Refinitiv has ramped up hiring since purchasing GIACT in 2020, Mirfin said. The company now employs more than 100 people at its Allen office, many of whom have been sourced locally. The city is as good for recruitment as it is for retainment, Mirfin said. Allen boasts all of the amenities of a large city without many of the headaches associated with dense urban living, he added.

“Two years [into] the pandemic, you’ve got a lot of people who have started to realize that they don’t necessarily have to live in a big metro,” Mirfin said. “You can actually live in places where it’s slightly more affordable, you’ve got a shorter commute and access to facilities and things for your family.” 

Allen ISD is working to ensure local tech companies have a ready pool of employees to pull from by investing in its science, technology, engineering, art and math curriculum. In 2019 the district opened a STEAM Center, which serves up to 18,000 students from pre-K through 12th grade each year. Partnerships with local robotics and computer science executives also expose students to Allen’s tech industry, said Daniel Soliz, director of AISD’s student services and CCMR.

“We’re constantly looking to improve our student experience,” Soliz told the EDC. “I think this comprehensive approach that we’re taking is going to help us embed those experiences early.”

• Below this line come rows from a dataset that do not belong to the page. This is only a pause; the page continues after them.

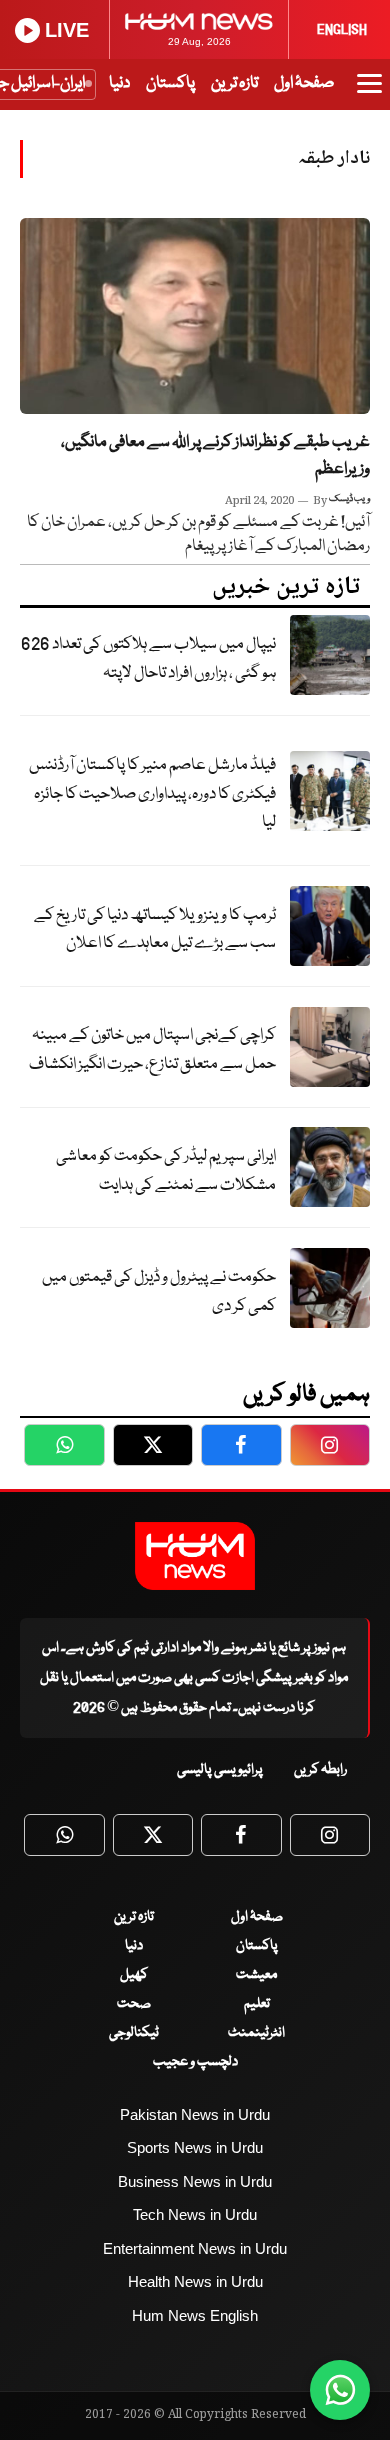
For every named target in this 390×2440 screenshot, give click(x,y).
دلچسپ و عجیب (195, 2062)
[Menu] (369, 93)
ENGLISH (342, 30)
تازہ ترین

For the EDC’s part, Bowman said his staff works diligently to recruit tech companies to the city. The city uses a portion of its sales tax revenue to fund the EDC, which Bowman said is now in excess of about $12M per year. Some of that goes toward incentives for new and existing businesses. Of the 149 projects the Allen EDC supported since its inception, 38% of them were tech-related, according to Bowman’s office.

“We take a very methodical approach to how we look at incentives, and we don’t offer them lightly,” he said. “Our goal is to find the right companies that are in the right place in their growth, and tech firms are a target industry right at the top of the list.”

The city of Allen also garners property tax revenue through its local tech industry, and Bowman said some of that revenue was lost during the pandemic as space demands of tech companies changed. But in the long term, Bowman said Allen has the advantage of a growing population on its side — census estimates released in March showed Collin County added 36,313 new residents between July 2020 and July 2021, making it the second-fastest-growing county in the U.S. 

“People have the ability now to work from wherever they want, so they’re going to want to work in places that are closer to their homes,” he said. “The Allen area of Collin County is where people are moving.”